Quest’area del pontentino pronta per essere bonificata: in campo Acquedotto Lucano e Regione. I dettagli

Nella giornata di ieri si è tenuto, nella sede di Acquedotto Lucano, un incontro operativo tra il Direttore Generale, Luigi Cerciello Renna e la Struttura di Missione per la Bonifica dei Siti di Interesse Nazionale (SIN), istituita con Deliberazione di Giunta Regionale n. 386 del 23 luglio 2024, per un confronto strategico sulle procedure di bonifica del SIN di Tito.

Alla riunione hanno partecipato:

  • la Responsabile della Struttura di Missione, Elvira Armenio, Dirigente Tecnico della Regione Basilicata,
  • il funzionario tecnico Simone Piedilato, insieme al Direttore Generale di Acquedotto Lucano.

Obbiettivo: un allineamento operativo sulle principali criticità del sito e sulle questioni strategiche che interessano sia la gestione del servizio idrico integrato sia le attività di bonifica ambientale.

La riunione, dal taglio fortemente operativo, ha consentito di integrare le competenze della Struttura di Missione in materia di programmazione e controllo delle bonifiche con l’expertise (competenza) tecnica di Acquedotto Lucano sulla rete infrastrutturale e sul monitoraggio territoriale dell’area interessata dal SIN.

L’incontro ha consentito un coordinamento istituzionale sui temi nevralgici del sito, anche in vista della prossima convocazione del Tavolo Tecnico Prefettizio per il coordinamento delle procedure di bonifica del SIN di Tito.

Acquedotto Lucano ha messo a disposizione dati operativi e competenze tecniche sul sistema infrastrutturale dell’area, mentre la Struttura di Missione ha illustrato lo stato di avanzamento delle procedure di bonifica e le priorità programmatiche future.

La Struttura di Missione regionale è titolare delle funzioni di programmazione, vigilanza, monitoraggio e controllo, nonché di ogni altra attività tecnica e amministrativa necessaria per l’attuazione dei programmi di intervento in materia di caratterizzazione, messa in sicurezza e bonifica dei Siti di Interesse Nazionale insistenti sul territorio regionale, in attuazione degli Accordi Quadro sottoscritti con il Ministero dell’Ambiente e della Sicurezza Energetica (MASE) e ai sensi dell’articolo 252 del decreto legislativo n. 152/2006.

Acquedotto Lucano, dal canto suo, opera sul territorio del SIN di Tito attraverso un’infrastruttura di reti fognarie e impianti che richiede un costante monitoraggio della qualità ambientale e un coordinamento stretto con le autorità competenti in materia di bonifica, integrando gli obiettivi di tutela delle risorse idriche con le priorità del servizio pubblico essenziale.

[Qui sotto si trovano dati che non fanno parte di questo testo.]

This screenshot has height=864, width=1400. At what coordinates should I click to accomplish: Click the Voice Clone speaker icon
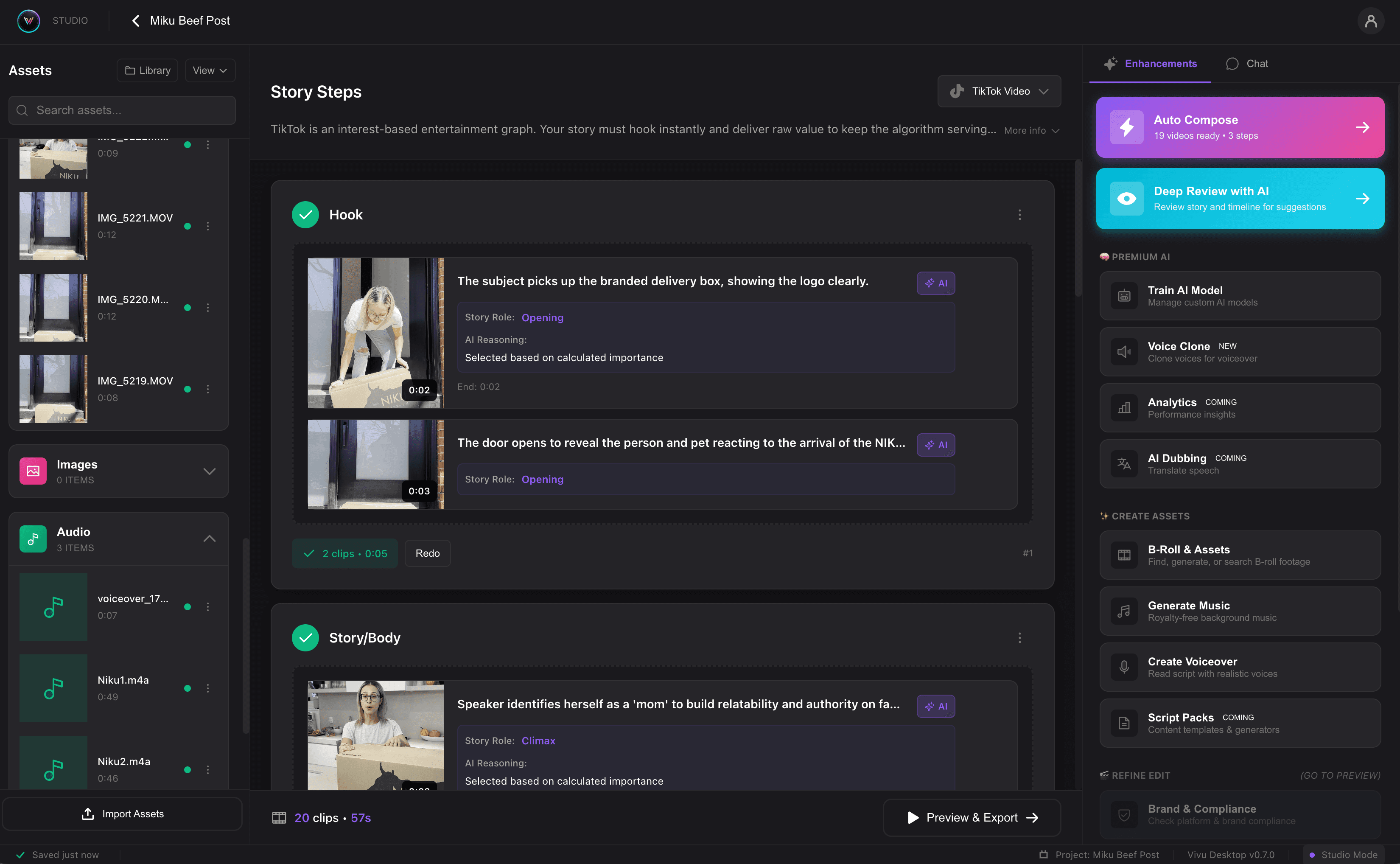[1123, 352]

Il Direttore Generale, Luigi Cerciello Renna, ha evidenziato che:

“Acquedotto Lucano condivide con la Struttura di Missione gli obiettivi comuni della tutela ambientale e della salvaguardia del territorio e che il confronto si innesta in una nuova logica del Gestore idrico vocata alle sinergie istituzionali con gli enti che perseguono finalità pubbliche”.

Armenio e Cerciello Renna hanno condiviso l’intento di puntare a una collaborazione che consenta a competenze tecniche diverse di integrarsi per garantire interventi coordinati e più efficaci.

Nell’occasione, Acquedotto Lucano ha dunque confermato il proprio supporto operativo alla Struttura di Missione del SIN di Tito Scalo quale soggetto tecnico e amministrativo di riferimento per gli interventi di bonifica e tutela ambientale e sanitaria dell’area contaminata all’interno del territorio titese.

Per il Direttore Generale:

“Come gestore del servizio idrico integrato, Acquedotto Lucano condivide con la Struttura di Missione l’obiettivo comune della tutela ambientale e della salvaguardia delle risorse idriche del territorio.

Questo confronto rappresenta un modello di collaborazione istituzionale efficace, dove competenze tecniche diverse si integrano per garantire interventi coordinati e tempestivi”.